Opinions differ among Middle East experts and former government officials about the pre-Iraqi tilt, and whether Washington could have done more to stop the flow to Baghdad of technology for building weapons of mass destruction.
"It was a horrible mistake then, but we have got it right now," says Kenneth M. Pollack, a former CIA military analyst and author of "The Threatening Storm," which makes the case for war with Iraq. "My fellow [CIA] analysts and I were warning at the time that Hussein was a very nasty character. We were constantly fighting the State Department."
"Fundamentally, the policy was justified," argues David Newton, a former U.S. ambassador to Baghdad, who runs an anti-Hussein radio station in Prague. "We were concerned that Iraq should not lose the war with Iran, because that would have threatened Saudi Arabia and the Gulf. Our long-term hope was that Hussein's government would become less repressive and more responsible."
What makes present-day Hussein different from the Hussein of the 1980s, say Middle East experts, is the mellowing of the Iranian revolution and the August 1990 invasion of Kuwait that transformed the Iraqi dictator, almost overnight, from awkward ally into mortal enemy. In addition, the United States itself has changed. As a result of the Sept. 11, 2001, terrorist attacks on New York and Washington, U.S. policymakers take a much more alarmist view of the threat posed by the proliferation of weapons of mass destruction.
U.S. Shifts in Iran-Iraq War
When the Iran-Iraq war began in September 1980, with an Iraqi attack across the Shatt al Arab waterway that leads to the Persian Gulf, the United States was a bystander. The United States did not have diplomatic relations with either Baghdad or Tehran. U.S. officials had almost as little sympathy for Hussein's dictatorial brand of Arab nationalism as for the Islamic fundamentalism espoused by Iran's Ayatollah Ruhollah Khomeini. As long as the two countries fought their way to a stalemate, nobody in Washington was disposed to intervene.
By the summer of 1982, however, the strategic picture had changed dramatically. After its initial gains, Iraq was on the defensive, and Iranian troops had advanced to within a few miles of Basra, Iraq's second largest city. U.S. intelligence information suggested the Iranians might achieve a breakthrough on the Basra front, destabilizing Kuwait, the Gulf states, and even Saudi Arabia, thereby threatening U.S. oil supplies.

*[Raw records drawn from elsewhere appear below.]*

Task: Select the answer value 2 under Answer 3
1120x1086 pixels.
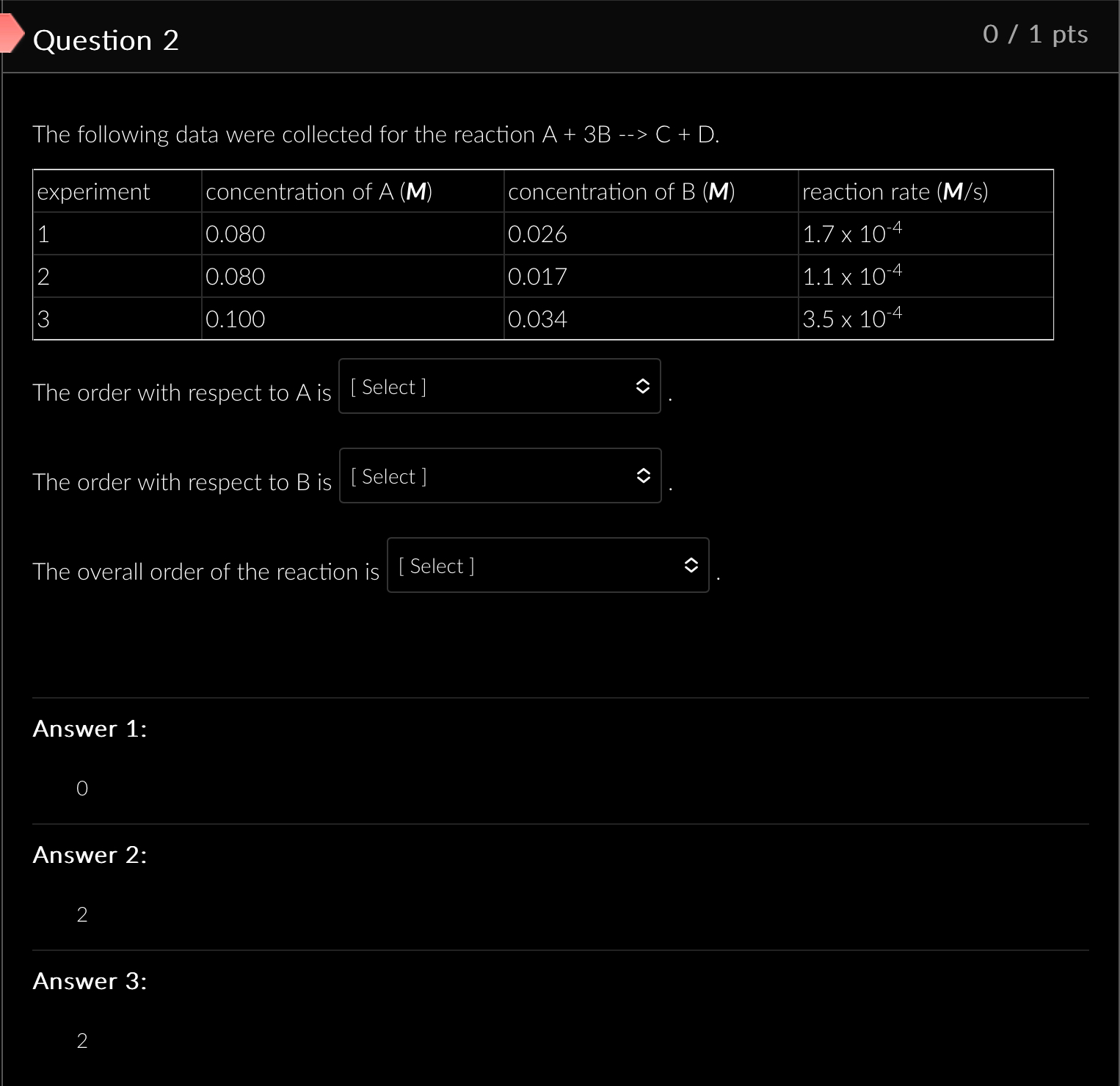Action: pyautogui.click(x=82, y=1041)
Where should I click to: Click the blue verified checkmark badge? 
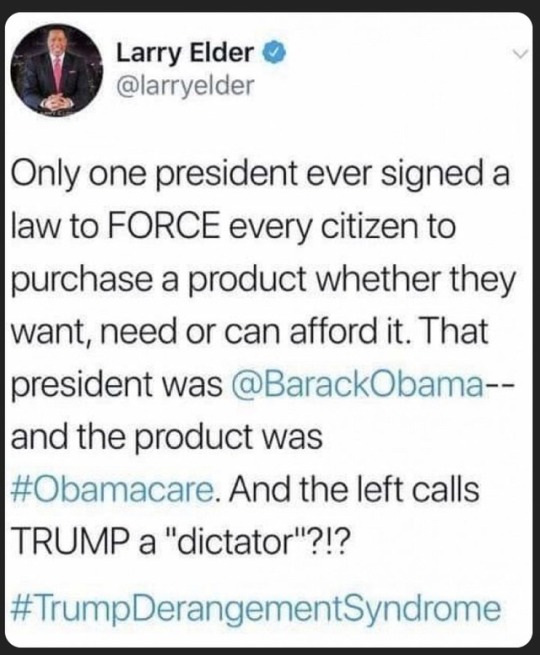[274, 53]
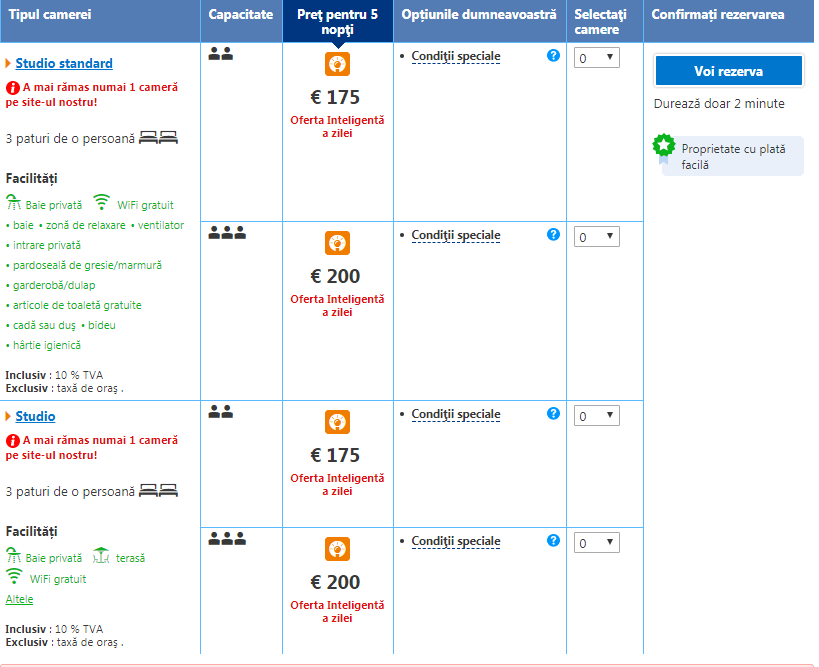The height and width of the screenshot is (667, 819).
Task: Click the terrace icon in Studio facilities
Action: tap(100, 556)
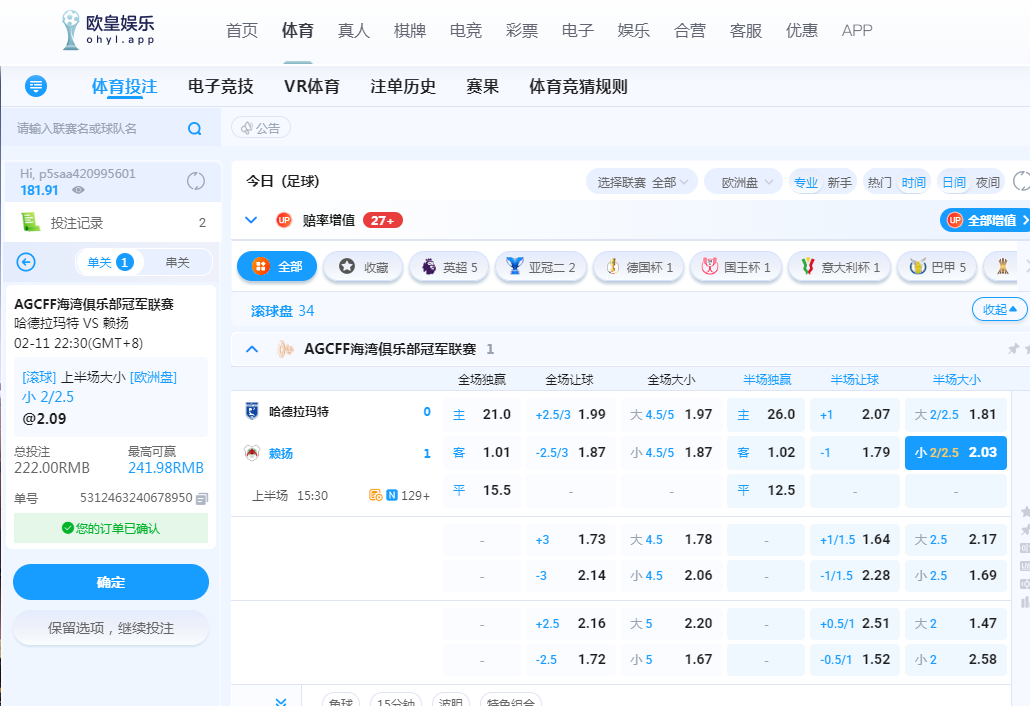Viewport: 1030px width, 706px height.
Task: Sort by 热门 instead of 时间
Action: [x=880, y=182]
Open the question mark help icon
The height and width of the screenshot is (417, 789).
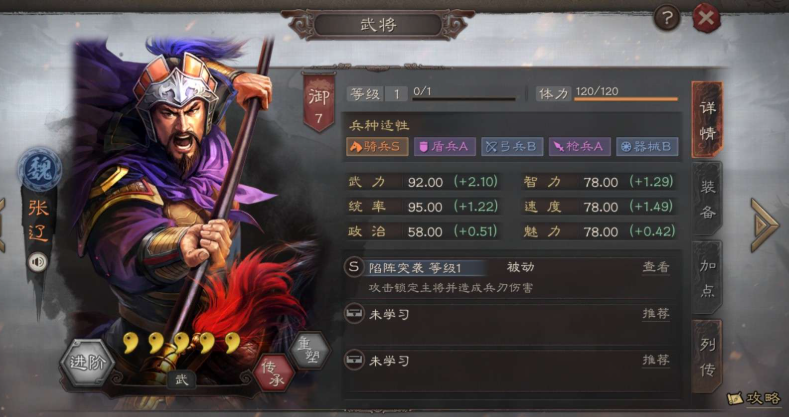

"You have to understand the geostrategic context, which was very different from where we are now," said Howard Teicher, a former National Security Council official, who worked on Iraqi policy during the Reagan administration. "Realpolitik dictated that we act to prevent the situation from getting worse."
To prevent an Iraqi collapse, the Reagan administration supplied battlefield intelligence on Iranian troop buildups to the Iraqis, sometimes through third parties such as Saudi Arabia. The U.S. tilt toward Iraq was enshrined in National Security Decision Directive 114 of Nov. 26, 1983, one of the few important Reagan era foreign policy decisions that still remains classified. According to former U.S. officials, the directive stated that the United States would do "whatever was necessary and legal" to prevent Iraq from losing the war with Iran.
The presidential directive was issued amid a flurry of reports that Iraqi forces were using chemical weapons in their attempts to hold back the Iranians. In principle, Washington was strongly opposed to chemical warfare, a practice outlawed by the 1925 Geneva Protocol. In practice, U.S. condemnation of Iraqi use of chemical weapons ranked relatively low on the scale of administration priorities, particularly compared with the all-important goal of preventing an Iranian victory.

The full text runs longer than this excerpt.